Thursday, November 11, 2010

A Veteran's Legacy

I've been on a bit of a soap box this week.  I'm actually really upset with the State of Illinois, Cook County, the Village of Oak Park, and school districts 97 and 200.  Today is Veteran's Day, but my kids are in school, and most public services are running as usual.  Someone somewhere decided that, for the sake of "convenience," Veteran's Day should be observed on Monday this year, to give people the benefit of a three-day weekend.  Excuse me, but I think this is really awful.  Our servicemen and women sacrifice tremendously in order to bravely serve this country. 

I think of how much Baird's dad and his family sacrificed.  Baird's granddaddy watched his only son, Ira Warren Shattuck III (Warren), march off to war.  Warren was a tail gunner with the Army Air Corps (before there was an Air Force) in World War II.  Those planes flew thru fog without radar, and the men in the planes were terrified each and every time they went up.  I was surprised to learn that when I read Warren's flight log and journal.  He very vividly wrote about the raw fear that gripped him before and during every mission.

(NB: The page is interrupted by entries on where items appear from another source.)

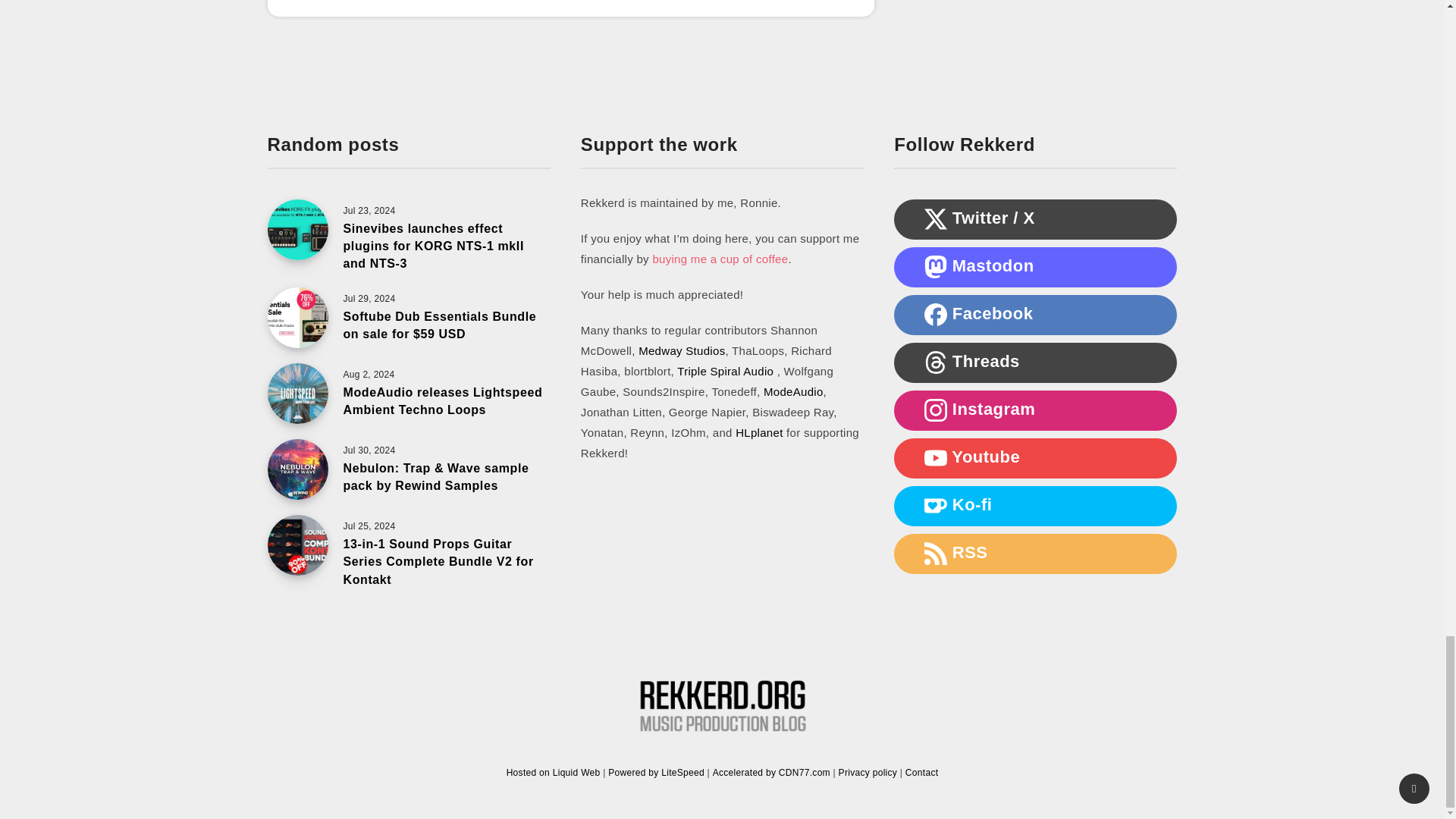
YouTube (935, 457)
Ko-fi (935, 505)
Instagram (935, 409)
Facebook (935, 314)
RSS (935, 553)
X (935, 219)
Mastodon (935, 266)
Threads (935, 362)
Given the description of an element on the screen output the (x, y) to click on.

On his seventh bombing mission over Germany, Warren's plane was shot down.  When the navigator let the pilot know they were very close to the German/Swiss boarder, the pilot did everything he could possibly do to land that broken plane in Switzerland, and he succeeded.  So, instead of being held as prisoners of war in Germany, they were "detained" in Switzerland.  They were held in a hotel, and were not allowed to leave the country.  They were, however, allowed to send one telegram to their parents.

When Baird's granddaddy received the telegram that Warren's plane had been shot down, he went into shock and had a nervous breakdown. The idea that his only child might not survive the war just about did him in. Finally, Warren was able to get a telegram to his parents to let them know he had survived the plane crash, and was being held in Switzerland.  We still have that telegram.


Warren was able to escape, and with the help of the French Underground, he quite literally walked across war-torn Europe.  He hid in forests and swamps and suffered frost bite.  He made his way to England, and then back to the United States.  He spent the remainder of the war traveling across the US, training the pilots and plane crews that were about to be shipped out to the European front.  He had just received his orders for the Pacific Theater when the U.S. dropped the bombs on Japan, ending the Second World War.

Warren came thru the war in better shape than a lot of guys, but it affected him in ways big and small.  I never got the full story, but he hated rats, and it had something to do with being held in that hotel in Switzerland.  He suffered from survivor's guilt.  But there were good things too:  he went to college on the GI Bill, and that's where he met Bernie, Baird's mom.

Whenever I look at the telegram sent by Warren to his dad, I'm reminded of the sacrifice military families make. It's huge. The very least we can do is pause and say thanks on the actual day designated as Veteran's Day.